Historically, the availability of polyaromatic polymers arrived at a time when there was growing interest in the development of “isoelastic” hip stems and fracture fixation plates, with stiffnesses comparable to bone [4]. Although neat (unfilled) polyaromatic polymers can exhibit an elastic modulus ranging from 3 to 4 GPa, the modulus can be tailored to closely match cortical bone (18 GPa) or titanium alloy (110 GPa) by preparing carbon-fiber-reinforced (CFR) composites with varying fiber length and orientation [4]. In the 1990s, researchers characterized the biocompatibility and in vivo stability of various PAEK materials, along with other “high performance” engineering polymers, such as polysulphone (PS) and polybutylene terephthalate (PBT) [5]. However, use of these polymers in implants was abandoned for reasons that are not well documented in the literature. Other polyaromatic ketone polymers, such as PEKEKK, were discontinued by their industrial supplier and thus ceased to be available for biomaterial applications.

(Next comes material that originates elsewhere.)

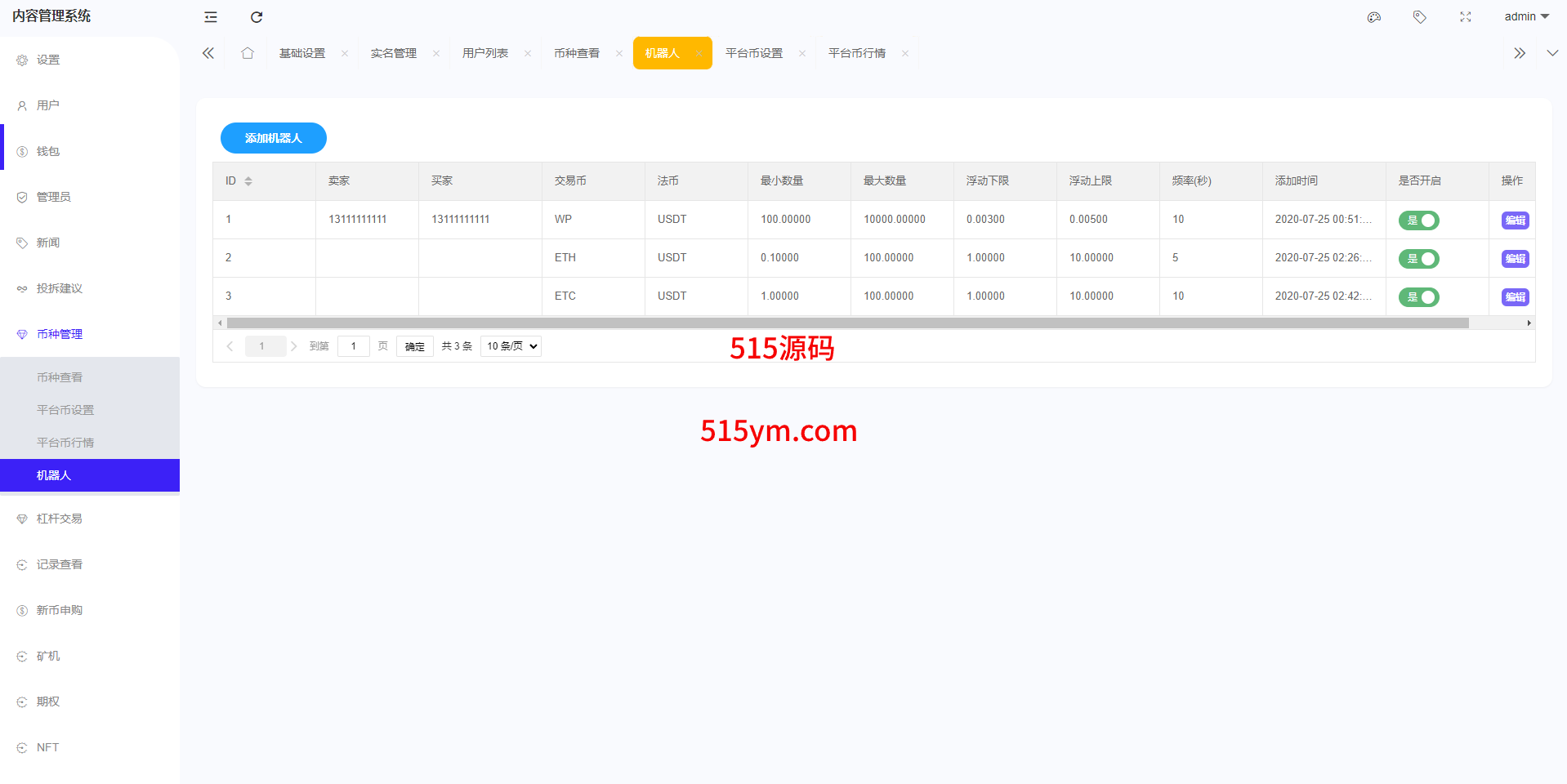Switch to the 平台币设置 tab
This screenshot has width=1567, height=784.
(753, 53)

By the late 1990s, PEEK had emerged as the leading high-performance thermoplastic candidate for replacing metal implant components, especially in orthopedics [6], [7] and trauma [8], [9]. Not only was the material resistant to simulated in vivo degradation, including damage caused by lipid exposure, but starting in April 1998 PEEK was offered commercially as a biomaterial for implants (Invibio, Ltd., Thornton-Cleveleys, United Kingdom). Facilitated by a stable supply, research on PEEK biomaterials flourished and is expected to continue to advance in the future [10].

Numerous studies documenting the successful clinical performance of PAEK polymers in orthopedic and spine patients continue to emerge in the literature [11], [12], [13], [14], [15], [16]. Recent research has also investigated the biotribology of PEEK composites as bearing materials and flexible implants used for joint arthroplasty [17], [18], [19], [20]. Due to interest in further improving implant fixation, PEEK biomaterials research has also focused on compatibility of the polymer with bioactive materials, including hydroxyapatite (HA), either as a composite filler, or as a surface coating [21], [22], [23], [24], [25], [26]. As a result of ongoing biomaterials research, PEEK and related composites can be engineered today with a wide range of physical, mechanical, and surface properties, depending upon their implant application.

The versatility of PEEK biomaterials necessarily translates into increased complexity, both for implant designers, as well as for researchers seeking to explore new modifications of PEEK for novel implant applications. In recent years, advances in the processing and biomaterials applications of PEEK have been progressing steadily. However, much of the previous research on PEEK implants has been fragmented in the materials science, composites, biomaterials, and application-specific literature. Consequently, the primary goal of this review is to synthesize the disparate repositories of data to provide a comprehensive, state-of-the-art assessment of PEEK and PEEK composites as a family of biomaterials. As background for this review, we first provide a summary of polyaromatic ketones as the basis for understanding the chemical, physical, and mechanical properties for this family of polymeric biomaterials. The second part of this paper summarizes the biocompatibility and in vivo stability of PEEK. Although a thorough treatment of all types of PEEK implants is beyond the scope of this paper, we conclude with an overview of the clinical applications of PEEK and related polyaromatic ketones in the orthopedics, trauma, and spinal literature.